Although many people think of it as a recent development, perfume actually has its origins in antiquity. In ancient Greece and ancient Egypt, there was a wide-spread reverence for fragrance. Citizens used scented oils and smoke during sacred rites and believed that they had medicinal benefits. The art and the history of perfume began during this time.
The emergence of perfume over the centuries
Although perfume first appeared in the ancient world, it wasn’t until the Middle Ages that it really began to develop. New scents from the East were discovered at this time. However, the clergy refused to allow people to use perfume; it was only used for religious rites and by the wealthiest members of society, including royal families.

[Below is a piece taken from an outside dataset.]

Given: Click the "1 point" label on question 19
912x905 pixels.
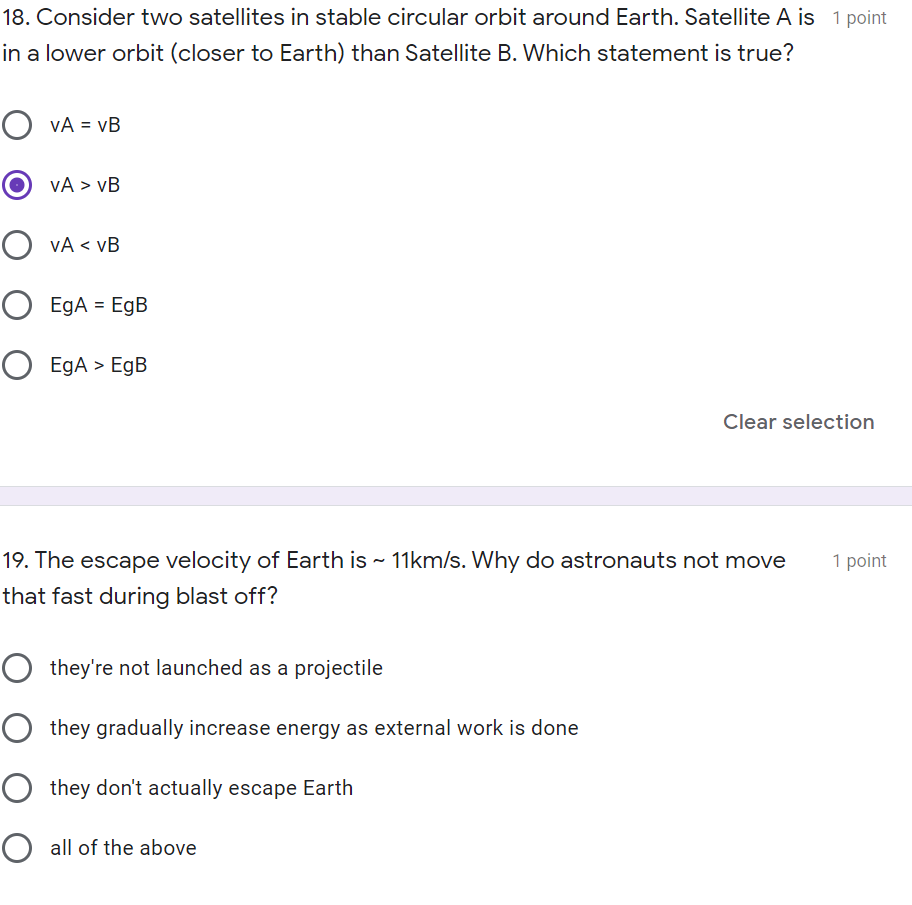Looking at the screenshot, I should (x=859, y=561).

These people didn’t spray perfumes on their skin as we do today. Instead, they used pomanders to enjoy the smell of their favorite scents, worn around their necks.
An improved technique
On their Crusades, knights discovered new plants and spices, along with the technique of distillation. Using water vapor and allowing it to evaporate created a liquid with a powerful scent. This was a significant step in the development of the art of perfumery and this technique is still used today.
In the 19th century, other techniques were developed and perfume became increasingly industrialized. It was produced in large quantities and enjoyed wide-spread popularity. The first synthetic molecules were created and the vaporizer was developed. Perfume was at its peak at this time.
A history of scent
We owe our modern perfumes to the new scents that were discovered in previous centuries. During the Renaissance, musk, vanilla and jasmine appeared in Europe for the first time. At the same time, perfume became more accessible and every wealthy family took a keen interest in it. Men began working as perfumers and many shops were opened in cities. This new breed of artists started making their own creations and even produced custom perfumes. Perfumery was particularly popular in Grasse, in the south of France. Many perfumers lived there, taking advantage of the region’s quality raw materials.

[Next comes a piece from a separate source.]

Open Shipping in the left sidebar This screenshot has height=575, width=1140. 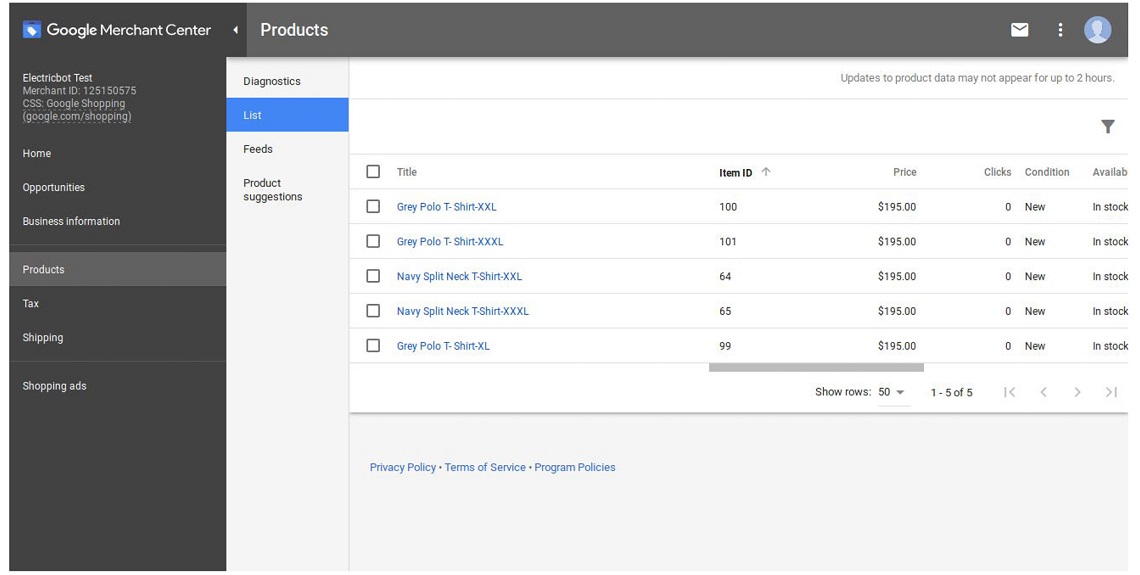(x=43, y=338)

Later, in the 1980s, scents became more exotic and were inspired by oriental fragrances. Patchouli was given pride of place, along with amber and vanilla. These fragrances were popular because of their sensuality and exotic appeal.

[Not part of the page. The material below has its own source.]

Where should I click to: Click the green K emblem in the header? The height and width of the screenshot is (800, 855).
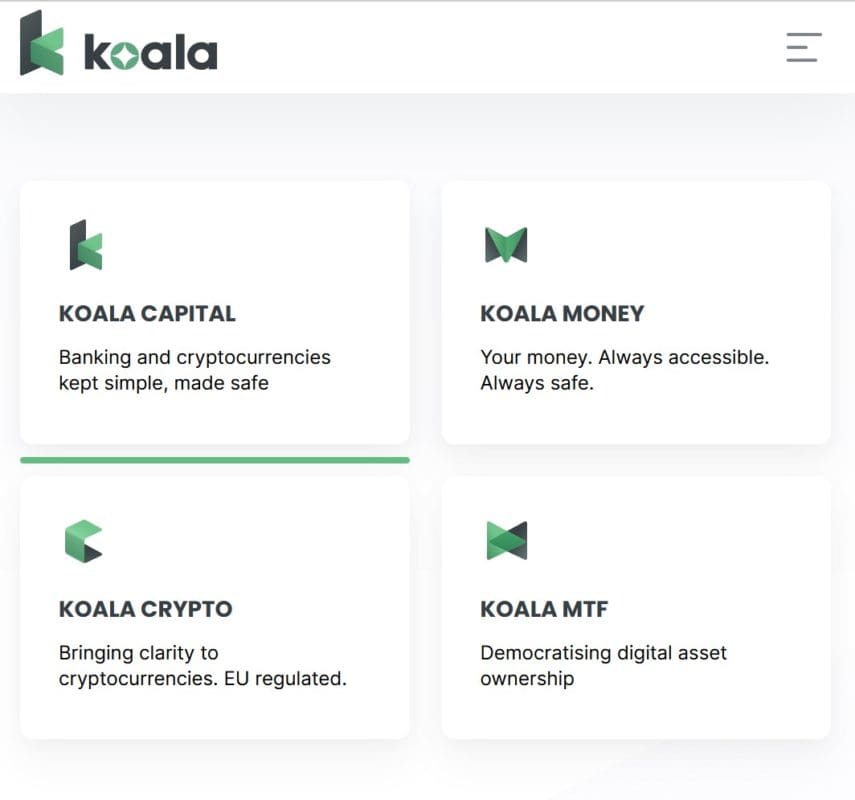click(42, 43)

Slowly but surely, trends changed. Within a decade, these captivating perfumes were less popular; a trend for gourmand and zesty scents began to develop.
Today, modern perfume is multifaceted and versatile. There’s a wide range of scents and fragrances are increasingly unisex. Today, it’s all about developing a unique olfactory identity by wearing perfume that conveys your personality! Combine perfumes that reflect who you are and create your own olfactory signature.
More original and personal than ever, modern perfume reflects the person who wears it. Like a second skin, it helps you stand out and embodies who you are. Subtle, intense, charismatic, sweet, gourmand, refreshing: your perfume offers endless possibilities!